■ **Exercise instructions**
Reproduce exactly the lines from the one containing "631x282 pixels. At" through the end of the entries, including both. Drop the pictures.

■ **Data to use**
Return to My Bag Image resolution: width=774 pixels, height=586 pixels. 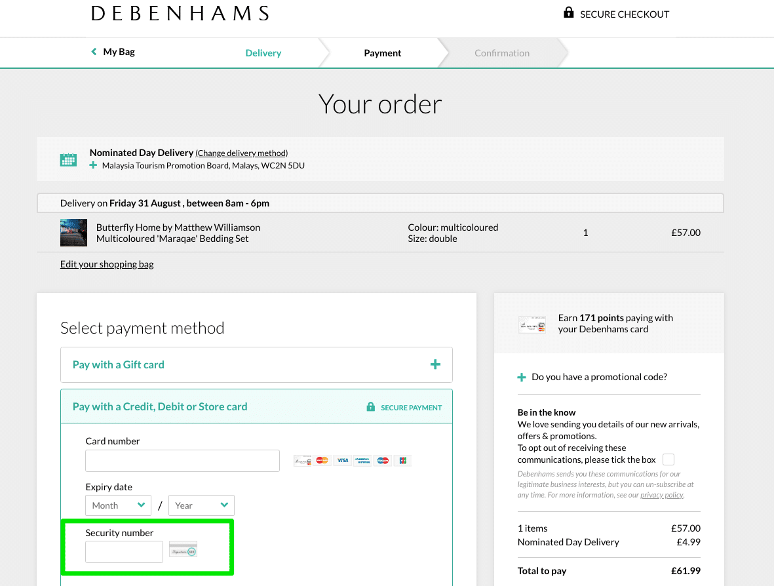point(113,52)
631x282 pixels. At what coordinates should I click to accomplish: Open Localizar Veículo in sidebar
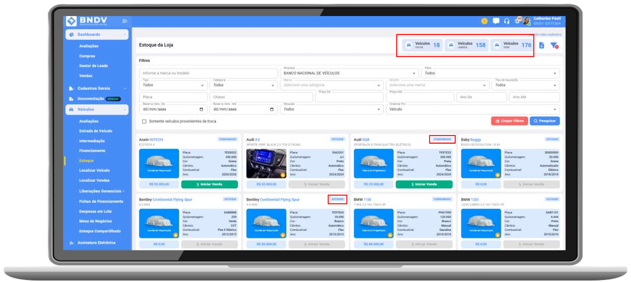(94, 170)
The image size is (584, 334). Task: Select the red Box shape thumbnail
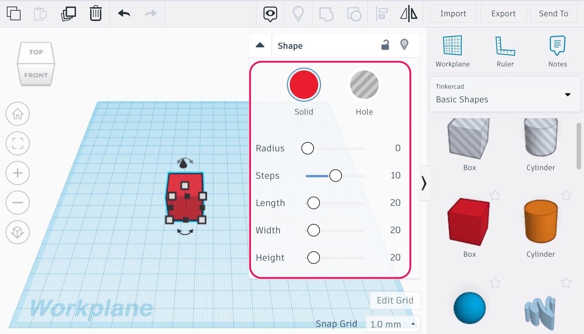[x=469, y=222]
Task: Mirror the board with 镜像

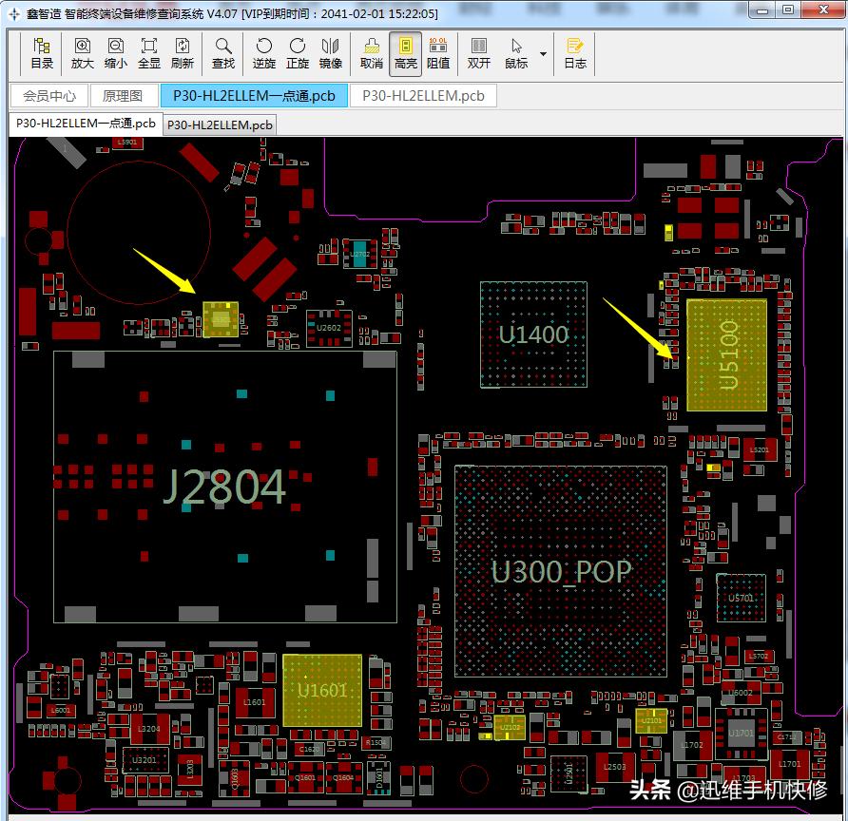Action: pyautogui.click(x=330, y=53)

■ **Solution to this problem**
631x282 pixels. At what coordinates should I click to accomplish: Open Localizar Veículo in sidebar
(94, 170)
The image size is (584, 334). Task: Select the red Box shape thumbnail
[x=469, y=222]
Task: Mirror the board with 镜像

Action: pyautogui.click(x=330, y=53)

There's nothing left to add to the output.